Sarkozy fait pression sur le directeur du journal Le Monde

Après que j'ai vanté l'indépendance et l'esprit libre des journalistes du Canard enchaîné, je ne peux passer sous silence l'intervention de Nicolas Sarkozy dans la recapitalisation du groupe Le Monde. On apprend avec effroi que le directeur du Monde, Eric Fottorino, a été « convoqué » à l'Elysée pour entendre les doléances du Président de la République quant à la personnalité des financiers appelés à sauver le groupe du dépôt de bilan.

Nicolas Sarkozy, c'est de notoriété publique, est ami de Dassault, Lagardère, Bouygues, Bolloré, Minc, etc. tous propriétaires ou tireurs de ficelles dans la presse écrite et télévisée. Le président nomme directement le président du groupe des chaînes publiques ! Et Patrick de Carolis, qui n'a pas démérité, sait qu'il est assis sur un siège éjectable !

Sarkozy n'a pas fait venir M. Fottorino à l'Elysée pour lui parler de la pluie et du beau temps. Il l'a menacé de lui couper les vivres de l'Etat qui subventionne la presse d'information en difficulté financière depuis de longues années si le trio Pigasse-Bergé-Niel (de Gauche…) était choisi pour renforcer l'indépendance du groupe le Monde. C'est inconvenant, anti-démocratique, absolument ahurissant. Les journalistes de la SDR (société des rédacteurs) du journal ont protesté et comme leur vote sera décisif dans le choix final, je parierais gros pour que les désirs du président de la République chef de l'UMP ne deviennent pas des ordres.

On apprend incidemment que le président du groupe Orange dont l'Etat est actionnaire à hauteur de 26 % (comme par hasard) s'intéresse au groupe le Monde et que Claude Perdriel, PDG du Nouvel observateur se verrait bien dans une alliance…un peu téléphonée. J'ose espérer que les journalistes du Monde et leur président vont conserver leur calme, leur lucidité et leur liberté de choix.
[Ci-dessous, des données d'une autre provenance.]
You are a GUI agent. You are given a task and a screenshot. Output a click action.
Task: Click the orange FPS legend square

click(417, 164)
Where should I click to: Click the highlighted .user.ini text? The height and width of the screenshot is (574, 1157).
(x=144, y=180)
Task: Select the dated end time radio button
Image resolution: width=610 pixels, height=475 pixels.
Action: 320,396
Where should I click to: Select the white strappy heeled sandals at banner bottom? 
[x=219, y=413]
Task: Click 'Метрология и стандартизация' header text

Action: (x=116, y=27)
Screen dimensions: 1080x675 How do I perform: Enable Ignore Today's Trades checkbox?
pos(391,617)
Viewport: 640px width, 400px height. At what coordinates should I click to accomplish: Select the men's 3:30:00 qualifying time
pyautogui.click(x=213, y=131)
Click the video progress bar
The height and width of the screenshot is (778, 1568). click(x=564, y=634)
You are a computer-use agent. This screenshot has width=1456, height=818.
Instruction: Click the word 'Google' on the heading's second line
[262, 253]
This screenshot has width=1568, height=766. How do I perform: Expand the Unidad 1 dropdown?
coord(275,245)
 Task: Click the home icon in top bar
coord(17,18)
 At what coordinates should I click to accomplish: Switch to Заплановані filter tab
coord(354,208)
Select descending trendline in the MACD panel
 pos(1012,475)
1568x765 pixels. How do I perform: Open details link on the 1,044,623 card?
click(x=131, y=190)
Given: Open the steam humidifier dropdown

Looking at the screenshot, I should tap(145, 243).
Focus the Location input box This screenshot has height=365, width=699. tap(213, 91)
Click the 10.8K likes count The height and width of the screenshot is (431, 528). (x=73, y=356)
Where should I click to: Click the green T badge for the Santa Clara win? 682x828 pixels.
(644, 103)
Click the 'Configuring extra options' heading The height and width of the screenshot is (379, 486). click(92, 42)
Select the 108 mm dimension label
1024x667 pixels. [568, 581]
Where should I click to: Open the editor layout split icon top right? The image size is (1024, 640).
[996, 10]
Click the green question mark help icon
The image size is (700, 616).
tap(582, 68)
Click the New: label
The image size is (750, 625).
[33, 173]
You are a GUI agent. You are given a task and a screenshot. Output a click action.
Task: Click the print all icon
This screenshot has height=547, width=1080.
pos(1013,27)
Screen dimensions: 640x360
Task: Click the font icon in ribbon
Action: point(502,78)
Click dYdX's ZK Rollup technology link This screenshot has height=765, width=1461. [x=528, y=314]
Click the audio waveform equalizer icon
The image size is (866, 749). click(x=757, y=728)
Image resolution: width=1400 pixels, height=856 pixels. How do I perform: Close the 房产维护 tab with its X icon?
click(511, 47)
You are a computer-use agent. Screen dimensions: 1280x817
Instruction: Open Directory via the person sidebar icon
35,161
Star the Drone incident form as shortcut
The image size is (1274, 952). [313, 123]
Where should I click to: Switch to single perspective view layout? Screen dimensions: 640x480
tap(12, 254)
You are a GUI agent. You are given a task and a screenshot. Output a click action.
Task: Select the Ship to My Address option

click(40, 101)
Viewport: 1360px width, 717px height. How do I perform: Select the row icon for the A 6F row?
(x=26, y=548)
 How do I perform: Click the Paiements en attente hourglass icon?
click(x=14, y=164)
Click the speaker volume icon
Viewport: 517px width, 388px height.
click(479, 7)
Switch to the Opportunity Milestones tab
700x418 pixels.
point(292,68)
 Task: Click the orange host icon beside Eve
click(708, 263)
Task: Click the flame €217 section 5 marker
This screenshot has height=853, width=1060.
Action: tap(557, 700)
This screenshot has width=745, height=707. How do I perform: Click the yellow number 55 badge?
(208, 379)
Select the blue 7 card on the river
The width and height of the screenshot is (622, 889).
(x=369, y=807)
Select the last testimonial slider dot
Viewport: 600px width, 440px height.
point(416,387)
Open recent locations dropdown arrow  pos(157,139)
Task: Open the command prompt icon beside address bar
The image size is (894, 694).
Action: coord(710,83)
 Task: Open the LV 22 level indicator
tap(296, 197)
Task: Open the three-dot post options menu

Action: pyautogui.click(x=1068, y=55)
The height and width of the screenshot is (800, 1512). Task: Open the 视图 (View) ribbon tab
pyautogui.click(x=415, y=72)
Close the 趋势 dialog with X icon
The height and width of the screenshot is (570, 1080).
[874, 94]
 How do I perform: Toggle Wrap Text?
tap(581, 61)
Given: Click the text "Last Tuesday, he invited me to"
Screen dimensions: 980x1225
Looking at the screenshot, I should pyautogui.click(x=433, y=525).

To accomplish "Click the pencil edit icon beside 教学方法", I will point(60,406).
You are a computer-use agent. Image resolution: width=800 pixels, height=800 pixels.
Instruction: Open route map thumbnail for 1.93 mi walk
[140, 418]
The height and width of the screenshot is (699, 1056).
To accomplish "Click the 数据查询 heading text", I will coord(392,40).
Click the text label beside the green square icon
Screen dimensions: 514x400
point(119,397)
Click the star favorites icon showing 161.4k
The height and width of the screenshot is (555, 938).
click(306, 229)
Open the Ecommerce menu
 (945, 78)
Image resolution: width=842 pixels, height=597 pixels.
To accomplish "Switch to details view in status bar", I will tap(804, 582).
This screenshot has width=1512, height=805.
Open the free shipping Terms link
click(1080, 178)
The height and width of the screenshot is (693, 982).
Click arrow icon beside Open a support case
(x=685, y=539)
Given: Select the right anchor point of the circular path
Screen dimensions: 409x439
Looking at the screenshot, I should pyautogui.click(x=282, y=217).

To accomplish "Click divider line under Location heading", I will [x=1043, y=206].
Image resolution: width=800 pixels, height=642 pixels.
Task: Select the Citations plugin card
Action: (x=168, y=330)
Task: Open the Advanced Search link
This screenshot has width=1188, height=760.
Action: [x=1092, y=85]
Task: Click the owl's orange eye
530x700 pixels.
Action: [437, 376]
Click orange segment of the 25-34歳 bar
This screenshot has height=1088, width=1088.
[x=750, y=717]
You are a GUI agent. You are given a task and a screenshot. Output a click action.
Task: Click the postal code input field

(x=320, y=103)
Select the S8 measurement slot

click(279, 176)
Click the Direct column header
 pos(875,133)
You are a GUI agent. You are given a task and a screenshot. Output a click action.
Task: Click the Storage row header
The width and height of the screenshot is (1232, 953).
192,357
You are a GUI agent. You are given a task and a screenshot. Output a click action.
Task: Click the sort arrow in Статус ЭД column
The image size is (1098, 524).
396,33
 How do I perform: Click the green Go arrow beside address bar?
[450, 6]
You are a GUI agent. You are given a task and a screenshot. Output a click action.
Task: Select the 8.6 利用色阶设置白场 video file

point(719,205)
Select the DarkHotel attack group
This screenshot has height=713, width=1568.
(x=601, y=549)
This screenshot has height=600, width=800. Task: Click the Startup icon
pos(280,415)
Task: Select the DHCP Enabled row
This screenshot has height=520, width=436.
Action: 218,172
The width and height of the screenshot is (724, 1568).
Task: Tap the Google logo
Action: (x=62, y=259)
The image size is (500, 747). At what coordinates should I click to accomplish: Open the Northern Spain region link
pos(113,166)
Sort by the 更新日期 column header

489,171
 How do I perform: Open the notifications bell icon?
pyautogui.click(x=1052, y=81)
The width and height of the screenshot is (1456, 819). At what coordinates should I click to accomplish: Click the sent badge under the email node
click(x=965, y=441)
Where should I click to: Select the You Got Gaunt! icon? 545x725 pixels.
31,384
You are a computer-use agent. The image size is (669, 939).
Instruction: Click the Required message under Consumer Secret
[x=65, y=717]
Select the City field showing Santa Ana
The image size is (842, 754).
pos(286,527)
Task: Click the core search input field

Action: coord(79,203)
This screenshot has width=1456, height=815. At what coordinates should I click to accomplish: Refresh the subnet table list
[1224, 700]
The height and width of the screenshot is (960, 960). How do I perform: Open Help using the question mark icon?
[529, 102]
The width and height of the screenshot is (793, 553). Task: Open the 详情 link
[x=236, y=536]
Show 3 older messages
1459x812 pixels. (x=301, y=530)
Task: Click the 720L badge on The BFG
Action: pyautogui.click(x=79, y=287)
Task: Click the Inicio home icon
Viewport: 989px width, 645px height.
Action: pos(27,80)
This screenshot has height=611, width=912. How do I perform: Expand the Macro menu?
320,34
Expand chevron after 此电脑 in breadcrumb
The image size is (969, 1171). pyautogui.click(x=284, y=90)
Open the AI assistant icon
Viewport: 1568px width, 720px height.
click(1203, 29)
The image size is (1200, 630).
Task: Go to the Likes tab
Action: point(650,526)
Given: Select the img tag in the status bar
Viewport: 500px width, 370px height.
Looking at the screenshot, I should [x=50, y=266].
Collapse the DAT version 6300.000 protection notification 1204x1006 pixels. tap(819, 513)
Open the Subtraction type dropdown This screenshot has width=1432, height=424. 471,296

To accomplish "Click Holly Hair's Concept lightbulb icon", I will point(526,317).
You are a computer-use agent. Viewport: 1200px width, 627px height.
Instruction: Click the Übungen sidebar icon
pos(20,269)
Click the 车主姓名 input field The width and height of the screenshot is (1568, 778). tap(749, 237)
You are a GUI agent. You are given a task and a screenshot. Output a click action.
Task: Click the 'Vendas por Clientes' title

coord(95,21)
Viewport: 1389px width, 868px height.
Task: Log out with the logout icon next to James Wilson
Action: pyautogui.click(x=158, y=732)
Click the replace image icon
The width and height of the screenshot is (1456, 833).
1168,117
Le journal Le Monde, à tort parfois, à raison souvent, est considéré comme un journal important dans le paysage de la presse écrite française. On ne peut nier son rôle ni dans le débat politique ni dans l'analyse globale des événements de France et du monde. Que Sarkozy ait le culot de mander Eric Fottorino pour lui faire la leçon devrait susciter bien des questions de la part de la représentation nationale. Je vais inviter François Loncle à interpeller le gouvernement sur un fait qui est loin d'être anodin.

La concentration de la presse écrite dans les mains de quelques groupes ainsi que les interventions du pouvoir politique actuel sont dangereuses. Elles se font au mépris du pluralisme mais également au mépris du sens critique des citoyens. Ils ont droit à une presse indépendante, libre et, s'il le faut un jour, libérée.